Free/Discounted items: A recent Facebook scam featured a Starbucks gift card, telling users if they re-posted the fake message, they would receive a $50 gift card. Similar scams have appeared promising cheap or even free iPads.

Fake clickjack charity program: Celebrities aren't looking to donate to a charity based on how many “likes” something gets. Clicking on that message will only hijack your account. Instead of helping, you could end up spamming your friends.

Broadcasting when your house will be empty: You want your friends to be jealous of your holiday trip to Virgin Islands, but posting your whereabouts on Facebook could help burglars plan an uninvited visit to your house.
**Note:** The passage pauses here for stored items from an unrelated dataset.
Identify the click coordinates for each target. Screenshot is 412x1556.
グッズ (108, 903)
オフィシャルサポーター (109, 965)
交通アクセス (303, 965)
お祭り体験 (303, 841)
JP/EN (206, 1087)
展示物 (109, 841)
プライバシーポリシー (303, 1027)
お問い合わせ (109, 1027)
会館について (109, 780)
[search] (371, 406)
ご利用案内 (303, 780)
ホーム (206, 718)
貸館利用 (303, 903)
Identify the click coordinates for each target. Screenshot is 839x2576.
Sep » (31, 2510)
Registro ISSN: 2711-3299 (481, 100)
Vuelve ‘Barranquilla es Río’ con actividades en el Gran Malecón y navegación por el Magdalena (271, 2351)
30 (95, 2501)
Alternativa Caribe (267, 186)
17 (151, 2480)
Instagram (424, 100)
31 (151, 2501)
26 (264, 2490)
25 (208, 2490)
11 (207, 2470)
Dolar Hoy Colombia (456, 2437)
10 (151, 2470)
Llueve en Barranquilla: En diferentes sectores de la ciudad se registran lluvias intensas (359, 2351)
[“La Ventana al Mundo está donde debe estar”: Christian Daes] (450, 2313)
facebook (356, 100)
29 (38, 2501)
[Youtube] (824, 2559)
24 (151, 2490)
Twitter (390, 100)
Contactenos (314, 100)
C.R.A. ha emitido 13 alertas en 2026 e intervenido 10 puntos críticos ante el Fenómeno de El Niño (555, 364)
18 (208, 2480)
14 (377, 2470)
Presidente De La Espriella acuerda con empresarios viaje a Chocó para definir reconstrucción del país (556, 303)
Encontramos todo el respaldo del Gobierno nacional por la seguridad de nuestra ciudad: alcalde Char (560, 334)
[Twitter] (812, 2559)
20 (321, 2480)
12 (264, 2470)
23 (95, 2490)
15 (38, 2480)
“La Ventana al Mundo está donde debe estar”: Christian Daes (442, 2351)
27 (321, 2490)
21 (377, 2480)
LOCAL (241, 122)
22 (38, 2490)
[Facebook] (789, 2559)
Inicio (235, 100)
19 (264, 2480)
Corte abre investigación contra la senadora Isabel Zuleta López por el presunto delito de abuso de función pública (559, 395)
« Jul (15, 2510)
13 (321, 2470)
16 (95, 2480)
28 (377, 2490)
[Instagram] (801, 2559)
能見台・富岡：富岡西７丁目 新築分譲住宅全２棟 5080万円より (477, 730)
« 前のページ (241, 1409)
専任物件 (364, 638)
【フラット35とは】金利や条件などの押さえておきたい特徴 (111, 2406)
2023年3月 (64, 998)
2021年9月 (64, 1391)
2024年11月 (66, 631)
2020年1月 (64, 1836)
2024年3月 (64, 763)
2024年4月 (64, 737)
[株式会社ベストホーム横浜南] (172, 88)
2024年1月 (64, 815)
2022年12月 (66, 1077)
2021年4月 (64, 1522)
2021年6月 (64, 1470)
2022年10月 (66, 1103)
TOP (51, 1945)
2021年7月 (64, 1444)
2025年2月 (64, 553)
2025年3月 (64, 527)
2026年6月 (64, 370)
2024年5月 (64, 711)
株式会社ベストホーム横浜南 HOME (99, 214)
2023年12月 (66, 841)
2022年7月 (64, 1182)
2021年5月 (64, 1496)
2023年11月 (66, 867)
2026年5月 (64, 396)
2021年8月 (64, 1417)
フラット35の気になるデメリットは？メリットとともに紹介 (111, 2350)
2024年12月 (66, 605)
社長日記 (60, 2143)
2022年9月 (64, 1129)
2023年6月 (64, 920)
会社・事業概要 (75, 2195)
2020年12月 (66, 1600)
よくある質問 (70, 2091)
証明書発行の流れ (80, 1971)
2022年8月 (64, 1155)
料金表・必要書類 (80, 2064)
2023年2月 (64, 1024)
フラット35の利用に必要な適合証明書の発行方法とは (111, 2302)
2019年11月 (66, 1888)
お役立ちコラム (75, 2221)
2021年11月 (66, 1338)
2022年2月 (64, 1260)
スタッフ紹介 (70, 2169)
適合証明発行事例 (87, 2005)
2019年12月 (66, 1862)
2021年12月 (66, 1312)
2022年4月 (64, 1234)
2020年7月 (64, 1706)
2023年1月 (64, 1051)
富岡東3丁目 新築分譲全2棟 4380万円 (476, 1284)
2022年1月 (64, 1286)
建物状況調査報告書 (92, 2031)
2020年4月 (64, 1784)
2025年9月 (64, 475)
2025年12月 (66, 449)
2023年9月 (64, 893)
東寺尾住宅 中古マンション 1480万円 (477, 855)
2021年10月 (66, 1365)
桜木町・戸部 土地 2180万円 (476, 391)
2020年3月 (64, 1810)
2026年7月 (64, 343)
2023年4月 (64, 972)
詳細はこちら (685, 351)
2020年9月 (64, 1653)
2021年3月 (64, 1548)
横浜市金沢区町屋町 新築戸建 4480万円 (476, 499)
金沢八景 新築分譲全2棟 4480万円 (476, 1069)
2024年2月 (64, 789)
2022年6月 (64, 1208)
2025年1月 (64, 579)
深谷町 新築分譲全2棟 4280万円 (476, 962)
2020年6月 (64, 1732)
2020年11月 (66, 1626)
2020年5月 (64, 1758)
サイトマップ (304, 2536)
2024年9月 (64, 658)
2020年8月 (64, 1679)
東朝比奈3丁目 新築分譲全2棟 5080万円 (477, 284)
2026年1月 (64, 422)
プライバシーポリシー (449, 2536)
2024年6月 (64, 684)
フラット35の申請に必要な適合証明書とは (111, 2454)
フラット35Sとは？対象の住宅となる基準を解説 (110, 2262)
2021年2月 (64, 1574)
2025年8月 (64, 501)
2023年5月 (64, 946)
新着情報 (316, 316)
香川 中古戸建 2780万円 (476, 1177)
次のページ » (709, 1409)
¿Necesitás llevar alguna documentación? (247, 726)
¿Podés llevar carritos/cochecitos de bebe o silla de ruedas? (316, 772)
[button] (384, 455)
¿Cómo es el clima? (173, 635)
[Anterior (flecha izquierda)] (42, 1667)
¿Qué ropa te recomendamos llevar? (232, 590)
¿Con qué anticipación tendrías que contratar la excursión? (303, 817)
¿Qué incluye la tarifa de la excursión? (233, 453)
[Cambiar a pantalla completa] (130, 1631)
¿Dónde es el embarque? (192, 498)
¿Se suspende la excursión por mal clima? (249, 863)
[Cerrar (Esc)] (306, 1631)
Holiday Apps and Games: Be cautious when the “permissions request” box appears. Take a good look at what information the application plans to access. Apps and games that try to access unnecessary information are probably looking to get more than a laugh out of you.

What to do?

Here are some simple tips for staying safe this holiday season:

Type in the URL: Instead of clicking a link to your bank or a store, do it the old fashioned way and type in the URL in the address bar. This prevents you from visiting a potentially fake and malicious website.

Search safely: Use tools that ensure that you never enter a malicious website unknowingly.

Stay updated: Make sure to install updates on your computer and software when prompted, it's especially important to remain protected during the holidays.

And the best advice: Use your common sense; if it sounds too good to be true, it probably is phoney.